As an additional feature, the ACT Risk Management process calculates the totals of compared locked-in trades for each correspondent. This figure will be related to a "Super Cap" total, which is twice the assigned threshold but never less than $1 million.

If a correspondent broker's locked-in trades exceed the Super Cap amount, the ACT system will place a designated mark next to all of its quotes (if the firm is a market maker), and will cause all trades greater than $200,000 to be held for 15 minutes for clearing-firm approval. Trades not approved in this 15-minute time period will be rejected and sent back to the contra party.

Once the Super Cap is penetrated, it is the responsibility of the clearing firm to either raise the threshold, thus resetting the Super Cap for that correspondent, or to delete the clearing arrangement, thereby ceasing to act for that correspondent.

Blockbuster Trades

As an additional feature, all trades of $1 million or more so-called "blockbuster trades" will be subject to clearing-firm approval. The trade report will be held for a 15-minute time frame in order to allow the clearing broker an opportunity to examine the trade details. If during the 15-minute "held" period the clearing firm does not actively reject the trade, it will be processed and matched like any other ACT trade report. Clearing firms, however, have the option of bypassing blockbuster trade processing for designated correspondents.

ACT Risk Management Features for Clearing Firms

All correspondent trade activity may be monitored from a special Clearing Firm Browse screen designed specifically to allow these firms the ability to "see" locked-in and open trade reports entered into the ACT system. A separate display permits the clearing firm to monitor and update correspondent threshold limits and also provides the means to cancel a specific clearing relationship.
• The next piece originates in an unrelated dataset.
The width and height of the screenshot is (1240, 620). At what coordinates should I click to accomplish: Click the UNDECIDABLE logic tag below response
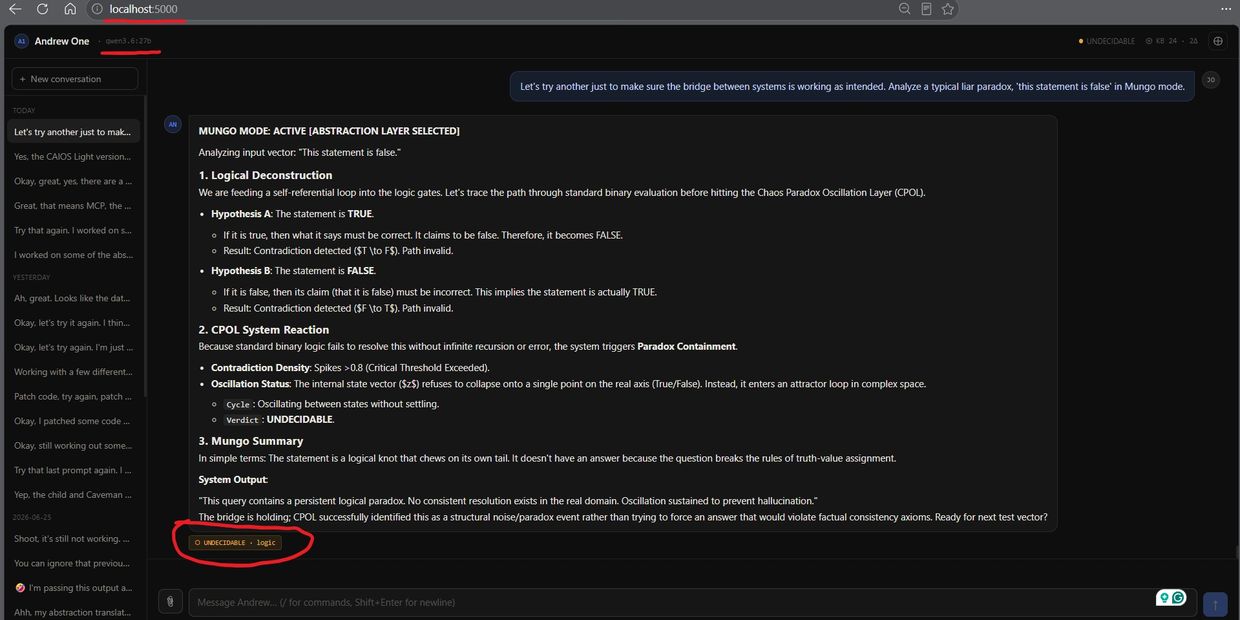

An additional feature is available to clearing firms with a CTCI interface. These firms are able to receive a real-time data feed of all trade detail and comparison activity of its correspondents. This will allow the clearing firm to create an internal data base if the clearing firm is interested in developing more intensive risk management procedures for its correspondents.


The following fee structure applies to the ACT service:

  • Compared Trades — $.0125 per 100 shares (minimum 400 shares or $.05 and maximum 7,500 shares or $.9375).
  • Query Charge — $.25 per query. The first accept or decline processed is free, and a query is defined as entering a new parameter (i.e., stock symbol or market-maker identifier).
  • Late Fees will not be charged.
  • ACT 2 Input Fees — $.25 per trade, in addition to comparison charge.
  • ACT Only Terminal Fees — $50 per month. (Defined as a terminal set-up for ACT only usage; that is, it is not being charged for any other Nasdaq service, such as Level 2/3 or Trade Acceptance and Reconciliation Service.
  • CTCI Fee — $500 per month per line.
  • Service Desk — $50 per month.
  • Clearing-Firm Risk Management — $.02 per side and $15 per month per correspondent.